Why Negative Self-Talk Can Be So Rewarding

A few months ago I was reading a lot about self-esteem (and the lack thereof). One of the big questions I kept wondering about is “Why?”

Why all this negative self-talk?

Why can it be so addictive and habit-forming to run ourselves down and criticize ourselves?

I’ve heard lots of answers — it keeps us safe, it keeps us from ever truly facing our own power, it keeps us small, it’s easier not to try than to try and fail, etc…

But when I was reading McKay and Fanning’s Self-Esteem – The Ultimate Program for Self-Help, I got a new perspective:

We keep up negative self-talk because it gets rewarded. 

Rewarded — like the addictive random reinforcement schedule that a slot machine doles out.

So how does this work? I’ll use one of my go-to personal examples — the negative self-talk I love to run through before I deliver a workshop.


Here’s the situation:

I’m a kick-ass facilitator and workshop deliverer. I know this experientially and I know this objectively, and I have the feedback forms and workshop participant impact statements to prove it. Yet still, for years, before I deliver a workshop I spend a few days prior wandering around being a little self-hating mess, thinking things like “I have nothing of value to offer,” “This workshop will suck,” “I don’t know why I ever thought I could do this,” “Everyone will know what a fraud I am,” etc.

And then, more often than not, I get up there and run a fantastic workshop and feel incredible afterward.


So what’s the glitch in the system?

The glitch is that all my self-hating DOES NOT ACTUALLY HELP ME PERFORM BETTER.

But, if I go through my ritual of self-hating, and then perform well, my self-hating ritual gets rewarded.

“That totally worked!” some insidious part of my brain whispers. “The more we hate ourselves, the better we do! Let’s try that again!”


Yes, this is some warped, warped thinking.

But tell me honestly, don’t you feel just a wee bit of familiarity in this story…. like maybe this is part of your story too?

Walking through this example helped me better understand why so many coaching clients are reluctant to let go of self-abusive behaviour.

They put a spin on it — just like I do:

“I’m a perfectionist; I hold myself to high standards.”

“But I want to be critical! It keeps me trying harder.”

“The harder I am on myself the better I do.”

And maybe all of that is true.

Or, maybe, it’s just some straight up behaviourist phenomenon: the behaviour of self-hating is getting randomly reinforced when you perform well, even if the self-hating had NOTHING to do with it.


My invitation to you:

Notice if self-criticism really and truly is helping you out, or if it’s just along for the ride.


How Do I Build Confidence?

In this blog post, I answer a question about confidence.

Here’s the question I received:

I did well in school and I have a good job, but I still struggle with confidence and low self-esteem. How do I build up confidence?

And my response:

First off, I want to let you know that you’re not the only one wrestling with confidence. It’s one of the most frequent things I hear in my coaching practice, often from people who seem so outwardly successful, yet who struggle with low confidence on the inside. Sometimes I wonder what it is that causes people to put on a front of confidence when inside, I’m learning, so many of us are vulnerable and uncertain. (There’s an idea: what if you embraced your vulnerability and uncertainty instead of fighting for confidence? Something to explore…)

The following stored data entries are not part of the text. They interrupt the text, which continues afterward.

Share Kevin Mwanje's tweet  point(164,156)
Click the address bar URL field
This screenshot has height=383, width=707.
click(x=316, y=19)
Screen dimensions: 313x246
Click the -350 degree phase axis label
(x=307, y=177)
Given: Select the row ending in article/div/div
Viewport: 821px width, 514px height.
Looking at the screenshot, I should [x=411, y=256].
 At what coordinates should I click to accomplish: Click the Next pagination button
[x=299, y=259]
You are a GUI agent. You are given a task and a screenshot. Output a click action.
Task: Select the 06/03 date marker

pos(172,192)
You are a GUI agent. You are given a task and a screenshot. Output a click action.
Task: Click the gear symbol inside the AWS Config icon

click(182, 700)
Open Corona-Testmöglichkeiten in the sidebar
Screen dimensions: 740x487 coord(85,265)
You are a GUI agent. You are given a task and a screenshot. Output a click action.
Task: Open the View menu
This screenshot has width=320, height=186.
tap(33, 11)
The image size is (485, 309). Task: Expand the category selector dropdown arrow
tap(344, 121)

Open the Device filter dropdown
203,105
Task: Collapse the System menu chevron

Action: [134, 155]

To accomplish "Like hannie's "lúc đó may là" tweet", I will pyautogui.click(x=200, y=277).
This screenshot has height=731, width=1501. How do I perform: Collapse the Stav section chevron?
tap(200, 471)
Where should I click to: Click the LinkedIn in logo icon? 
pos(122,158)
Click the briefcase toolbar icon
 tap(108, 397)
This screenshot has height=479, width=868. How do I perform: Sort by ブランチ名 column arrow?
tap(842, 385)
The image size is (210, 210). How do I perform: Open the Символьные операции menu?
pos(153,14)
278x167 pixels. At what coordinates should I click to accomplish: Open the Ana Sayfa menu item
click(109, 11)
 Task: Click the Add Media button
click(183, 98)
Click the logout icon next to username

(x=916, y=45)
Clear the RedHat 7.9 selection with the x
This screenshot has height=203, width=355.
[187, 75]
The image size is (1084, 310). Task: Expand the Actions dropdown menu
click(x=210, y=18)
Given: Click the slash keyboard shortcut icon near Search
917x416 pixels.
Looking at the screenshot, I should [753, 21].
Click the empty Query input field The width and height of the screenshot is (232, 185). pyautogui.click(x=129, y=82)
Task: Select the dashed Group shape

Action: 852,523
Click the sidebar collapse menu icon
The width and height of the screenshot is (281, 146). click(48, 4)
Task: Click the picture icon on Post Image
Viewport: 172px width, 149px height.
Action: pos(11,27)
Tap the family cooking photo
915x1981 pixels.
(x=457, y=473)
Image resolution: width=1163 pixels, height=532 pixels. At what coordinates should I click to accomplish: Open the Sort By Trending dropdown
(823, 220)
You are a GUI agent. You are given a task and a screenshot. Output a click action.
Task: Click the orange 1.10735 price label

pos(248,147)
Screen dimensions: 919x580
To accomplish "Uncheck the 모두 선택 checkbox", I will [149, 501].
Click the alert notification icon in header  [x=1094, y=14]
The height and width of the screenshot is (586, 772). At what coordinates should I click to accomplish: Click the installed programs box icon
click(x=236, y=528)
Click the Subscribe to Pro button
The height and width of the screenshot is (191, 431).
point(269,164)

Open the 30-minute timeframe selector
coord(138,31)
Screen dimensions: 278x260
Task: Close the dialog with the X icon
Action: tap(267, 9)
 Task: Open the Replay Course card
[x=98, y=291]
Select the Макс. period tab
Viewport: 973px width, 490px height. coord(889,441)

So, what do you mean by confidence?

I’ve learned that each individual has their own particular brand of confidence, their own personal definition.

What’s yours?

Take some time to explore it.

If you were confident:

  • How would you talk?
  • How would you stand?
  • What would you wear?
  • Where would you live?
  • Who would you surround yourself with?
  • What would your voice sound like?
  • What would someone else notice about you?
  • How would someone else describe you?

What builds confidence for you?

I invite you to survey different aspects of your life: different roles you have, different hobbies, different work you do. In which do you feel most confident?

Got one? Great.

Now think about how you came to build confidence in that area. What did it take? This example can be a clue to your personal method of building confidence.

When I look at confidence in my life, I notice that my tendency is to think that I’ll be confident when I know enough, so I try to build confidence by studying. But the evidence holds up that it’s not studying that builds my confidence: the true source of confidence for me is doing.

Check to see if you might be trying to build confidence in ways that aren’t actually supporting your confidence. What might you try instead?

Confidence through integration

I have only a few decades of life experience, but I’m fairly sure of this:

Confidence does not come from our grades at school.

Confidence does not come from our job.

It does not come from what we accomplish or achieve.

Confidence has its roots deep within an integration between our minds, our body, and our heart. When these three are in harmony, a beautiful sureness of self emerges.

Do you find yourself living in your head and ignoring your heart? Wrapped up in feelings and leaving your mind out in the cold? Pushing yourself intellectually and neglecting your physicality? Any of these may be symptoms of a lack of integration between your mind, body, and heart. Rather than seeking “confidence”, I invite you to consider seeking how to integrate these three elements, and gently observe the effects.